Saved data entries
_ _ _ _ _

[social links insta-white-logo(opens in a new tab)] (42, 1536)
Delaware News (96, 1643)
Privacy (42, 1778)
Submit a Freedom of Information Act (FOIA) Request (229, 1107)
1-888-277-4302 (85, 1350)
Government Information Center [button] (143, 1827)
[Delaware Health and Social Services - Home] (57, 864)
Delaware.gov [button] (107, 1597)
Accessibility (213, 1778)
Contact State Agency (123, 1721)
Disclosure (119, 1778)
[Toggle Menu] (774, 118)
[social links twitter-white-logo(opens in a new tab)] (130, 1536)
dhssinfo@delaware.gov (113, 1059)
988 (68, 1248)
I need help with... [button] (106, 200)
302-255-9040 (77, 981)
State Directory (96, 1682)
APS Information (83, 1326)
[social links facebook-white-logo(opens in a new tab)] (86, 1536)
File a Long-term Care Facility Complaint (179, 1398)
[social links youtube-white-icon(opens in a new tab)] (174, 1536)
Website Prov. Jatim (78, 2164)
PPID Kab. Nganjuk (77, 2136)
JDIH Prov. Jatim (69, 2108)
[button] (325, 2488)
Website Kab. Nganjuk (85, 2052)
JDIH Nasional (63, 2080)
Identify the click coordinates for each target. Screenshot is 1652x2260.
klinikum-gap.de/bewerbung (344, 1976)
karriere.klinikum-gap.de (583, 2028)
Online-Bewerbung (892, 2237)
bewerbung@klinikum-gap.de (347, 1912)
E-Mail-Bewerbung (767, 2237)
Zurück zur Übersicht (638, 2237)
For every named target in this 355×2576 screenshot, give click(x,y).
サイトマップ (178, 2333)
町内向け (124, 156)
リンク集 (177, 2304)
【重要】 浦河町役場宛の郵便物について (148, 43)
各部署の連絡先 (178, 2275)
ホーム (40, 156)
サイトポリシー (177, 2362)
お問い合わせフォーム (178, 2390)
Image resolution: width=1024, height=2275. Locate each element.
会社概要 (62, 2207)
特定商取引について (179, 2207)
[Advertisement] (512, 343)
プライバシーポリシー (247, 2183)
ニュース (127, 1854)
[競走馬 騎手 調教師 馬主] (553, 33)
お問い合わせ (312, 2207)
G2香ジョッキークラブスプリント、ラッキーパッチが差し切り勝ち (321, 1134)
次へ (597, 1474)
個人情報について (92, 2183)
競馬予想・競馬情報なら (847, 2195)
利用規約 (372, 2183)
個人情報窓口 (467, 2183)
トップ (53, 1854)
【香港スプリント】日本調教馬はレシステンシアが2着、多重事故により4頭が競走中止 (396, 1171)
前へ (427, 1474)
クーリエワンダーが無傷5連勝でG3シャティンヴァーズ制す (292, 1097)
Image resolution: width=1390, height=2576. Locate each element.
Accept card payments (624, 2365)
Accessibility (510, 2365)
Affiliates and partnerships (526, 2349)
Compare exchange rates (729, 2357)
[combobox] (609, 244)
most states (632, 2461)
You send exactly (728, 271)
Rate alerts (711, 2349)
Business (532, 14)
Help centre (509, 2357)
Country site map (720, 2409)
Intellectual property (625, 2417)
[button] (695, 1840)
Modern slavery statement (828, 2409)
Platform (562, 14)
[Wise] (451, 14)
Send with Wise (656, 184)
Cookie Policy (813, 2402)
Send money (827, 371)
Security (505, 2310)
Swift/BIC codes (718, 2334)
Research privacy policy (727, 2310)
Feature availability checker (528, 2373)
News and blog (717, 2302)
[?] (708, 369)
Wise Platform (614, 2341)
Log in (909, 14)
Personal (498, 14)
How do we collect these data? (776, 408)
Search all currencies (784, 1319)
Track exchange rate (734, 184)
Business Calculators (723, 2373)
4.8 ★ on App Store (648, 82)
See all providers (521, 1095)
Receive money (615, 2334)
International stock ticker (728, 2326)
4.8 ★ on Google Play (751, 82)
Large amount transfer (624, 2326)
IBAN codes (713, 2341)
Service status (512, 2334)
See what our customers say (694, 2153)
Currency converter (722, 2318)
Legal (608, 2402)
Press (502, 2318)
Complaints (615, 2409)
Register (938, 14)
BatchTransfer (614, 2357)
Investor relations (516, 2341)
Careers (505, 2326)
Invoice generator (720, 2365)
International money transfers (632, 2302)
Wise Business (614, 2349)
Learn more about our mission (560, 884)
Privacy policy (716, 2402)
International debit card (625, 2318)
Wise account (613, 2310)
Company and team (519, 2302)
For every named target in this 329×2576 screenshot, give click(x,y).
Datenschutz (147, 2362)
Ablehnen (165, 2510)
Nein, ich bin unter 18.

_ _ _ _ _

Each record must be copied out exactly and in full.

[social links insta-white-logo(opens in a new tab)] (42, 1536)
Delaware News (96, 1643)
Privacy (42, 1778)
Submit a Freedom of Information Act (FOIA) Request (229, 1107)
1-888-277-4302 (85, 1350)
Government Information Center [button] (143, 1827)
[Delaware Health and Social Services - Home] (57, 864)
Delaware.gov [button] (107, 1597)
Accessibility (213, 1778)
Contact State Agency (123, 1721)
Disclosure (119, 1778)
[Toggle Menu] (774, 118)
[social links twitter-white-logo(opens in a new tab)] (130, 1536)
dhssinfo@delaware.gov (113, 1059)
988 (68, 1248)
I need help with... [button] (106, 200)
302-255-9040 (77, 981)
State Directory (96, 1682)
APS Information (83, 1326)
[social links facebook-white-logo(opens in a new tab)] (86, 1536)
File a Long-term Care Facility Complaint (179, 1398)
[social links youtube-white-icon(opens in a new tab)] (174, 1536)
Website Prov. Jatim (78, 2164)
PPID Kab. Nganjuk (77, 2136)
JDIH Prov. Jatim (69, 2108)
[button] (325, 2488)
Website Kab. Nganjuk (85, 2052)
JDIH Nasional (63, 2080)
Identify the click coordinates for each target. Screenshot is 1652x2260.
klinikum-gap.de/bewerbung (344, 1976)
karriere.klinikum-gap.de (583, 2028)
Online-Bewerbung (892, 2237)
bewerbung@klinikum-gap.de (347, 1912)
E-Mail-Bewerbung (767, 2237)
Zurück zur Übersicht (638, 2237)
For every named target in this 355×2576 screenshot, give click(x,y).
サイトマップ (178, 2333)
町内向け (124, 156)
リンク集 (177, 2304)
【重要】 浦河町役場宛の郵便物について (148, 43)
各部署の連絡先 (178, 2275)
ホーム (40, 156)
サイトポリシー (177, 2362)
お問い合わせフォーム (178, 2390)
Image resolution: width=1024, height=2275. Locate each element.
会社概要 (62, 2207)
特定商取引について (179, 2207)
[Advertisement] (512, 343)
プライバシーポリシー (247, 2183)
ニュース (127, 1854)
[競走馬 騎手 調教師 馬主] (553, 33)
お問い合わせ (312, 2207)
G2香ジョッキークラブスプリント、ラッキーパッチが差し切り勝ち (321, 1134)
次へ (597, 1474)
個人情報について (92, 2183)
競馬予想・競馬情報なら (847, 2195)
利用規約 (372, 2183)
個人情報窓口 (467, 2183)
トップ (53, 1854)
【香港スプリント】日本調教馬はレシステンシアが2着、多重事故により4頭が競走中止 (396, 1171)
前へ (427, 1474)
クーリエワンダーが無傷5連勝でG3シャティンヴァーズ制す (292, 1097)
Image resolution: width=1390, height=2576. Locate each element.
Accept card payments (624, 2365)
Accessibility (510, 2365)
Affiliates and partnerships (526, 2349)
Compare exchange rates (729, 2357)
[combobox] (609, 244)
most states (632, 2461)
You send exactly (728, 271)
Rate alerts (711, 2349)
Business (532, 14)
Help centre (509, 2357)
Country site map (720, 2409)
Intellectual property (625, 2417)
[button] (695, 1840)
Modern slavery statement (828, 2409)
Platform (562, 14)
[Wise] (451, 14)
Send with Wise (656, 184)
Cookie Policy (813, 2402)
Send money (827, 371)
Security (505, 2310)
Swift/BIC codes (718, 2334)
Research privacy policy (727, 2310)
Feature availability checker (528, 2373)
News and blog (717, 2302)
[?] (708, 369)
Wise Platform (614, 2341)
Log in (909, 14)
Personal (498, 14)
How do we collect these data? (776, 408)
Search all currencies (784, 1319)
Track exchange rate (734, 184)
Business Calculators (723, 2373)
4.8 ★ on App Store (648, 82)
See all providers (521, 1095)
Receive money (615, 2334)
International stock ticker (728, 2326)
4.8 ★ on Google Play (751, 82)
Large amount transfer (624, 2326)
IBAN codes (713, 2341)
Service status (512, 2334)
See what our customers say (694, 2153)
Currency converter (722, 2318)
Legal (608, 2402)
Press (502, 2318)
Complaints (615, 2409)
Register (938, 14)
BatchTransfer (614, 2357)
Investor relations (516, 2341)
Careers (505, 2326)
Invoice generator (720, 2365)
International money transfers (632, 2302)
Wise Business (614, 2349)
Learn more about our mission (560, 884)
Privacy policy (716, 2402)
International debit card (625, 2318)
Wise account (613, 2310)
Company and team (519, 2302)
For every named target in this 329×2576 screenshot, give click(x,y).
Datenschutz (147, 2362)
Ablehnen (165, 2510)
Nein, ich bin unter 18.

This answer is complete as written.